Reductions At The Courant

Someone just passed a memo to me, no more than an hour old, from the publisher of the Hartford Courant to his staff. News pages will go from 273 to 206 per week. Subscribers will only be getting 75% of what they get now in quantity. The newsroom will go from 232 to 175. The reduction there is also to 75% of current levels. There will be voluntary buyouts and forced layoffs.

All this comes on the heels of the heavily leveraged purchase of the Tribune Corporation, the Courant’s owner, by Sam Zell. It’s a sad day for journalism, for print media, for Connecticut.

There is little public support for newspapers or print in general. The problem is, newspapers still perform an extremely valuable service. No one else provides the depth of reportage papers do.

The Courant’s memo follows after the jump.




From: Teutsch, Clifford

Sent: Wednesday, June 25, 2008 3:02 PM

To: Courant News Staff

Subject: Reductions

To: The Staff

Fr: Cliff

We told you earlier this month that we would be making significant reductions in staff and newshole to meet economic realities. I’m writing now to give you the numbers and tell you how we will proceed.

Our news pages will go from 273 to 206 per week. Positions will go from 232 to about 175. Four of those 232 positions are now vacant.

Perhaps these are the numbers you were expecting. Perhaps they are a shock. I have had a little time to wrap my head around them; many of you will need to do that too. They will be life-changing for some, and they add a sober reality for all as we continue to remake the paper for a September launch.

The staff reductions will be handled as follows:

We are offering voluntary buyouts to everyone in News except the web staff. We will accept or reject applications based on the anticipated needs of the new paper. We will not use seniority as a criterion as we have in the past.

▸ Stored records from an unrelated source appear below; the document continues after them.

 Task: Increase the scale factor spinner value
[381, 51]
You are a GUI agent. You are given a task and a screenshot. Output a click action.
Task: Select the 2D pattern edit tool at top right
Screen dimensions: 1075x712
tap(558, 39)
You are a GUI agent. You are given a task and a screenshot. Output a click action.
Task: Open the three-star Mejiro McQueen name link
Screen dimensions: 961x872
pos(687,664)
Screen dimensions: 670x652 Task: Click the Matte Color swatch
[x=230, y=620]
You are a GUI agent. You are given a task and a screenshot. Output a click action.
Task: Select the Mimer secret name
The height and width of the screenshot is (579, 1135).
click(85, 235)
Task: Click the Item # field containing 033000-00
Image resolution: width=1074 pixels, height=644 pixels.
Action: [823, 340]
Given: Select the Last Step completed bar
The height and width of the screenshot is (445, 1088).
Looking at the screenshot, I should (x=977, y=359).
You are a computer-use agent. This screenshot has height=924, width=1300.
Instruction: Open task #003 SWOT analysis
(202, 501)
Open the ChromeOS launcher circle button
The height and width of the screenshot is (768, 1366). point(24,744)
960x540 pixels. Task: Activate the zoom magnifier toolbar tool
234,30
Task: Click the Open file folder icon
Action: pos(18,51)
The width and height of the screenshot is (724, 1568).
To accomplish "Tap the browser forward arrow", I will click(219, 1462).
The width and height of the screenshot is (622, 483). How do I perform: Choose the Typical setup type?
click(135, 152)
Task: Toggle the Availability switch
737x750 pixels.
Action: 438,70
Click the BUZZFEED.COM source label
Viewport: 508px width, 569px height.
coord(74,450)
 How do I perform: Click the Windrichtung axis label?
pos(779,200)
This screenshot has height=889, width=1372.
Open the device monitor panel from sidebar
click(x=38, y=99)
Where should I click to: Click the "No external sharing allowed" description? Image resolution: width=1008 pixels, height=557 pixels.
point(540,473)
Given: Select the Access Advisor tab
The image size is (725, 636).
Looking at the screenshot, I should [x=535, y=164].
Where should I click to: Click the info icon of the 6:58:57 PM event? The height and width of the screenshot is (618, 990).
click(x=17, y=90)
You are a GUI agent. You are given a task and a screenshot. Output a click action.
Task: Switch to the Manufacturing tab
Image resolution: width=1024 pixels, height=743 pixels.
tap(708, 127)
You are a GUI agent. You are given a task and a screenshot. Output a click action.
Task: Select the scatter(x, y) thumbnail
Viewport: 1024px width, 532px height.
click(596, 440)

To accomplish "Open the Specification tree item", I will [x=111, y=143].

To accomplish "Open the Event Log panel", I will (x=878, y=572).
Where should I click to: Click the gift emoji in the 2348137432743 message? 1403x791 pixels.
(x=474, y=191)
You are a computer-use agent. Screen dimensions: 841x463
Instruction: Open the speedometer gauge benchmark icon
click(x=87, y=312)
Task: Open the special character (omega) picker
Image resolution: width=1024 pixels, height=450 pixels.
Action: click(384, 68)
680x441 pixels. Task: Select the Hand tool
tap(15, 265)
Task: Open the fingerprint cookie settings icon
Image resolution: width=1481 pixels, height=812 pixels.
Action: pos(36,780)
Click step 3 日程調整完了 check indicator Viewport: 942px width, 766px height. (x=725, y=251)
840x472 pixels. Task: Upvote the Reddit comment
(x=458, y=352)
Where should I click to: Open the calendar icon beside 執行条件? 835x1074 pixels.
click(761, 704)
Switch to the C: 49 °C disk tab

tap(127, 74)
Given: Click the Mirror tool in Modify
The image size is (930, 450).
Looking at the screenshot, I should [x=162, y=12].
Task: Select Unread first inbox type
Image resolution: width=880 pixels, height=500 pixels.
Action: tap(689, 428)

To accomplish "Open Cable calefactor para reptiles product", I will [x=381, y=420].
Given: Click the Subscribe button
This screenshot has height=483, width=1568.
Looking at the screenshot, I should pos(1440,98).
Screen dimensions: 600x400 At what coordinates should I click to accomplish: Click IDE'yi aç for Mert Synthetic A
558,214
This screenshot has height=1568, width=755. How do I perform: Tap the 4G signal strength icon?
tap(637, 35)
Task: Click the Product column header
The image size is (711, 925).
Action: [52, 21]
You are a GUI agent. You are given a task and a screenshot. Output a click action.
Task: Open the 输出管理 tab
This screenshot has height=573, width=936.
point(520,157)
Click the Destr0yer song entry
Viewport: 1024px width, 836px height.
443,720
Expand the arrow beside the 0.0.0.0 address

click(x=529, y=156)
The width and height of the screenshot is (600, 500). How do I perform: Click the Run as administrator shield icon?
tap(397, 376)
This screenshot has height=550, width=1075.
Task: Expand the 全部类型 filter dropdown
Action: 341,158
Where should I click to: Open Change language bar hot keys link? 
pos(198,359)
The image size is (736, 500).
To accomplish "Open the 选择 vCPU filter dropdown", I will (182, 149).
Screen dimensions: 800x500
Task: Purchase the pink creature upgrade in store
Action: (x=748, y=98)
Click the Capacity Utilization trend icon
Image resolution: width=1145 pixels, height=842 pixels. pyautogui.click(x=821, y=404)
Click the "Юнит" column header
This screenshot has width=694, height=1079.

People seeking a buyout will have until July 9 to apply to Human Resources, as explained in packets being distributed today.

In addition to buyouts, we expect that layoffs will be necessary to meet our reduction target, and they too will be based on the needs we foresee for our redesigned paper.

Most people will leave by the end of July. There may be a few exceptions for production-critical jobs. The page reductions will come in September.

The packages will be the same as last time, including an enhanced pension benefit paid in the form of a contribution to your cash balance account. The payment will be based on one week of pay for every six months of service, capped at 52 weeks of pay, plus 3%. Health benefits will be continued, and the company will pay for career planning services. HR staff members are available to talk with you about your specific situation. The package is the same for buyout and layoff.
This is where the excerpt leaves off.